Cerca de 280 quilómetros depois, pedras alvas colocadas meticulosamente sobre uma duna pejada de verde anunciam o destino. A vila é pacata, animada pelos sussurros de mulheres e de homens que chegam do pequeno mercado de venda de produtos frescos, na margem da estrada onde sopram ventos salgados como se mostrassem o caminho para o mar a que chegaríamos.
Por estradas de terra, abertas em trilhos onde se impõem árvores selvagens e manadas de bois que ruminam a refeição anterior, uma lagoa espreita, como uma língua que sibila em direcção à areia fina e quente. No Lake View, a lagoa Nhambavale anuncia-se maior, quase um mar, mas, apesar da incitação dos ventos, tem a paciência de permanecer no mesmo lugar. Naquela paisagem de dunas coroadas por arbustos que o vento ergueu da areia esbranquiçada, o sol é cortante. Depois a perdemos no horizonte. Voltamos a encontrar neste espaço que fez da sua presença o nome: Lake View Resort. Nhambavale – é assim que a chamam e descobrimos aqui onde a lagoa se anuncia maior, quase um mar, que, apesar da incitação dos ventos, aprendeu a paciência de permanecer no mesmo lugar. Mas não se deixa ver toda. Há um elevado pedaço de terra, a insinuação de uma colina que se interpõe. Ao entardecer, o sol deixa o rasto sobre as águas, como se anunciasse os caminhos dos mundos em que o dia não cede à pressão da aproximação da noite.
Ao entardecer, a imagem que temos é do sol com os raios em implosão a assentar por detrás da colina, longe dos nossos olhos, como um bebé que se aninha ao colo. Mas deixa o rasto sobre as águas, como se anunciasse os caminhos dos mundos em que o dia não cede à pressão da aproximação da noite. Por esta altura, a lagoa veste o laranja do fogo-fátuo, o verde das árvores na margem embaladas pelos ventos que trazem sempre a lembrança do sagrado-sal. Outra vez o mar.
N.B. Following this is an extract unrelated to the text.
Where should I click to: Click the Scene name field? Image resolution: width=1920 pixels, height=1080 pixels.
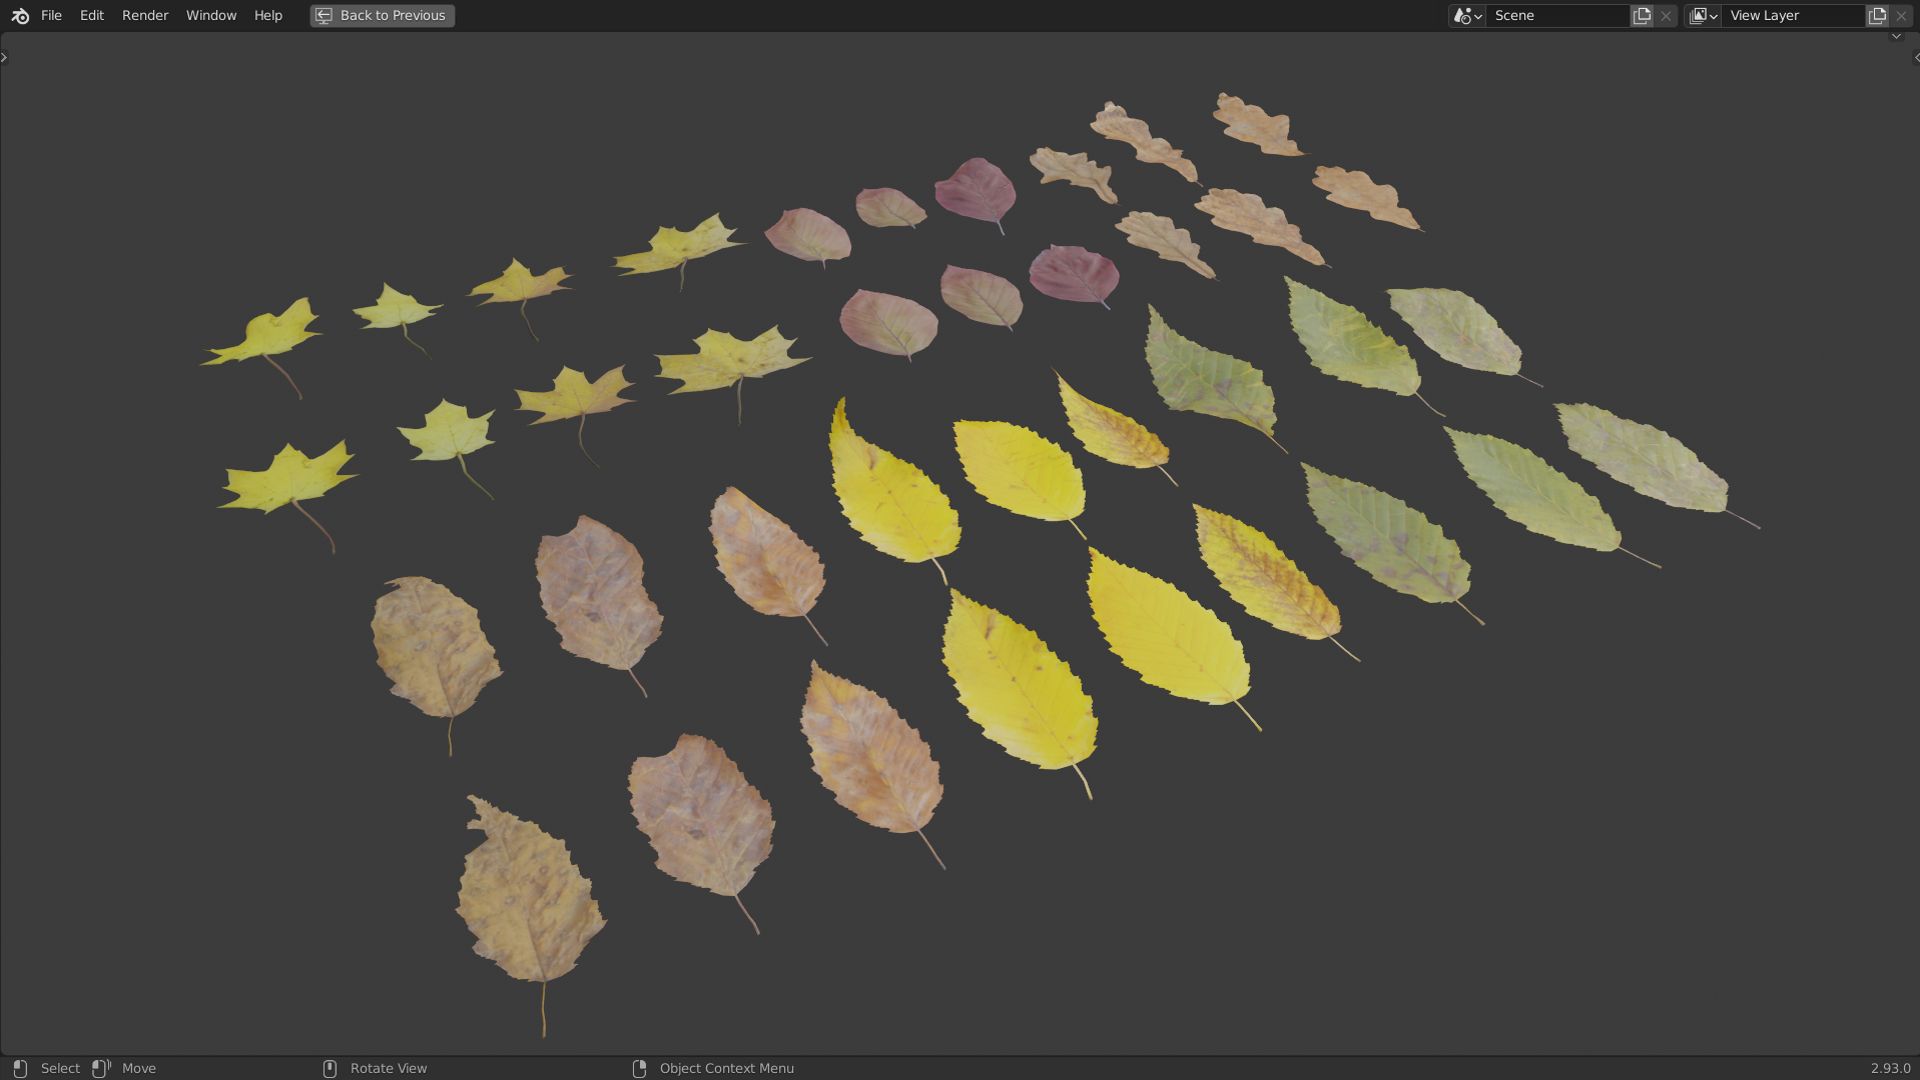(x=1556, y=16)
Já a lua, que se começou a apresentar discreta quando o sol era ainda presença física, enche-se até se tornar uma íris prateada sobre o pano negro da noite — há piratas que nos espreitam do céu. O mar a que chegaríamos no dia seguinte é violento, a lembrar a violência do mar que fez de Barcolino — de que conhecemos a triste história — um morto-vivo, no romance de Lucílio Manjate em que o mar é paisagem e personagem.
Ao entardecer, o sol deixa o rasto sobre as águas, como se anunciasse os caminhos dos mundos em que o dia não cede à pressão da aproximação da noite
Este mar, o de Chidenguele, cresce com a espuma das ondas para matar a sede da margem-deserto. Naquela paisagem de dunas coroadas por arbustos, que o vento ergueu da areia esbranquiçada, em que o sol é cortante, caranguejos alaranjados deixam-se ver por momentos, fugazes, antes de se entocarem pela ameaça das nossas pegadas vincadas na terra humedecida.
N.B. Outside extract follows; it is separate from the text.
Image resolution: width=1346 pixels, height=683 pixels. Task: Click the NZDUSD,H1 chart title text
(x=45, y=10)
As tocas (presumo já ter ouvido), ao mesmo tempo que servem de um lugar para que os caranguejos se protejam, dizem muito do tamanho do macho que as escavou e que se encontra dentro, o que facilita a escolha das fêmeas sobre a toca de leito e o macho para o acasalamento. Inteiramo-nos então das estacas implantadas como suportes de um dossel para pequenos bancos e mesas feitos de troncos, carcomidos pelo tempo, mas que resistem em nome do que já foram um dia ou do que podem sempre voltar a ser: espaço de celebrações de amor com o mar a servir de trilha.
Este é o lado da praia para quem sonha com a intimidade do mar, sonha em aprender o segredo das marés que fizeram nascer a terra e toda a vida que se seguiu. Os búzios que chegam anelados pelas ondas sussurram aos nossos ouvidos essas histórias.
Mas como se houvesse uma invisível cortina de ferro, como se as águas fossem outras, existe um outro lado desta praia para quem quer o reencontro com a humanidade. Se pensávamos que os longos períodos de confinamento podiam fazer também a humanidade perder o hábito das manhãs, que os homens e mulheres voltariam como se caminhassem em Marte, ao primeiro sinal de liberdade as imagens que nos chegam daqui desmentem.
Há um grupo animado de adolescentes que joga à bola, um casal que se diverte com o esbatimento das ondas nas conchas, crianças que constroem os castelos que ruirão na primeira grande onda, amigos que fazem das mãos bases que servem de mola impulsionadora para piruetas que os devolvem ao mar. Percebemos, então, por que os pássaros, ainda que criados em cativeiro, não desaprendem a ambição de chegar às nuvens.